|How to Catch a Rat
||[Jul. 3rd, 2007|10:37 am]
Funky Midatlantic Rowhouse
Leave the back door open at night, with the wrought iron French doors locked of course, so the rats can get in at the dog food.
Ignore all evidence of their taking up residence until you find the dish washing brush wedged into the little doorway which opens in the wall to the water cut off spigot.
Put on a rat-catching outfit such as the one described by misslam2u -- white tank top, black gym shorts, sequinned flip flops and lots of silver bangles.
Go to the store and get 10 rat traps and a box of leaf disposal garbage bags. Read the directions carefully, very carefully, dude.
Lock the animals up.
Take out a garbage bag and ruche the side as you would a pair of panty hose. Place it where you want to catch the rat, and carefully smooth out the bottom of the bag and pat the ruching down.
Bait the trap. Set it and place it in the center of the garbage bag.
Keep the animals out until the trap has caught a rat.
When the thumping stops, take off your glasses.
Without really looking, ascertain that the trap is still inside the garbage bag.
Hustle those ruched sides of the bag up over the trap, body and all, close the bag and take it to the garbage.
When a man walks by and says, that's God's work you're doing, temper your reply.
After we trap a rat, we rubber band the garbage bag to the tailpipe of a car and gas em.
awww. i kind of like them and was appalled at the torture the traps entail.
Have-a-heart traps and poison gas. Snap traps are too brutal.
Oh man, we've never had rats, thank god. Mice, bats, birds, possums, racoons, feral cats? Sure. No rats.
Friends who live at the bottom of the hill, near the river and canal and the restaurants, they have rats. Not us, nuh uh.
I am quite particularly accomplished at ushering out the birds. With at hole in the roof and three outdoor cats I have to be.
1. Stay calm.
2. Shoo all the cats outside.
3. If it's upstairs shut the door to the room. If downstairs, hope for the best.

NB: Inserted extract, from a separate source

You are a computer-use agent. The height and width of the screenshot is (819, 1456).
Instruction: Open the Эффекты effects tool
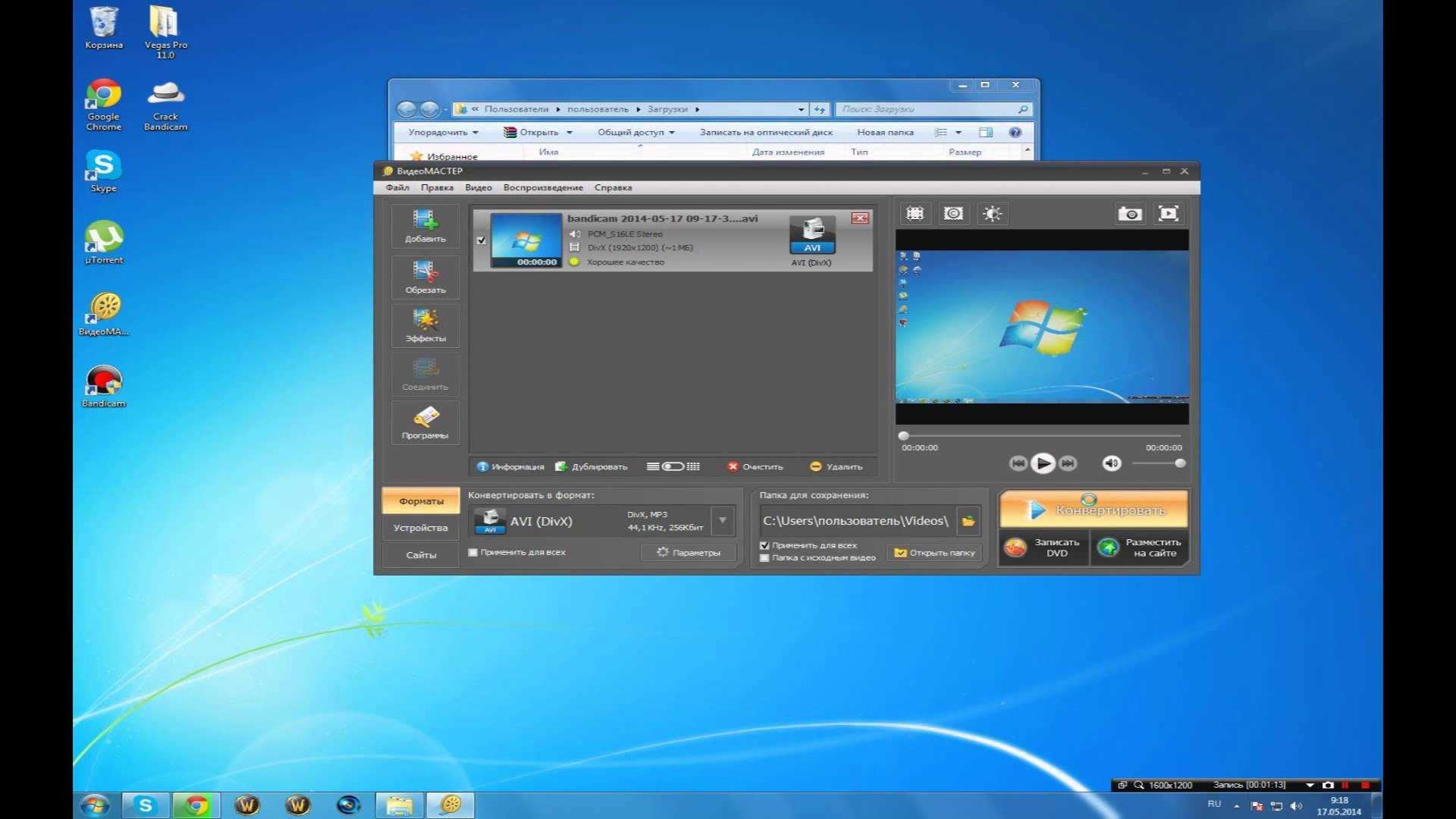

4. Open all the windows in the affected room.
5. Try to shoo the bird toward the open window.
6. If the bird flies into the closed upper part of the window and stuns itself, pick it up carefully and "throw" it outside.
7. Clean up all the guano it has excreted in its panic.
the SKF squad. now i'm really afraid.
I hope to never need this knowledge! The squirrels and mice and birds and possoms are quite enough, but al least mostly those bigger guys stay outside. Mostly.
I admire your instructional style. :-)
I know they can't be allowed to cohabit with us, but I kind of like rats, too. They are intelligent and clean.
All methods of killing them seem cruel to me. I knew a man who trapping rats in his NYC tenement. He trapped them into a box that had wire mesh top, then he would lower the box into a barrel of water and drown the rats. Baby rats, too. The snapping traps are terrible. I know someone else who lives in the Missouri Ozarks. He goes into the wild and fetches him some huge snakes, king snakes or black snakes or something, and brings them back to live under his house. Sometimes that works.
I suppose carbon monoxide is painless. Oh well.
But I can be all self righteous, because I've never had to live with a real live RAT.
We had a few field mice, which is totally different.
I've taken care of a squirrel (aka rats with fluffy tails) problem with a Remington pellet gun. The clean up was quite easy as the hounds ate the carcasses. Sometimes I miss country life. Others, not so much.
it was my daddy shot the squirrels where i come from. and me who ate em. lush!
Only our nearest neighbors, Mr and Mrs Lohemann ate squirrels. They made a corn meal stew out of the little rodents. Mr. Lohemann's oldest brother was kilt by the Comanche. They were a trip. When they passed, a whole world died with them.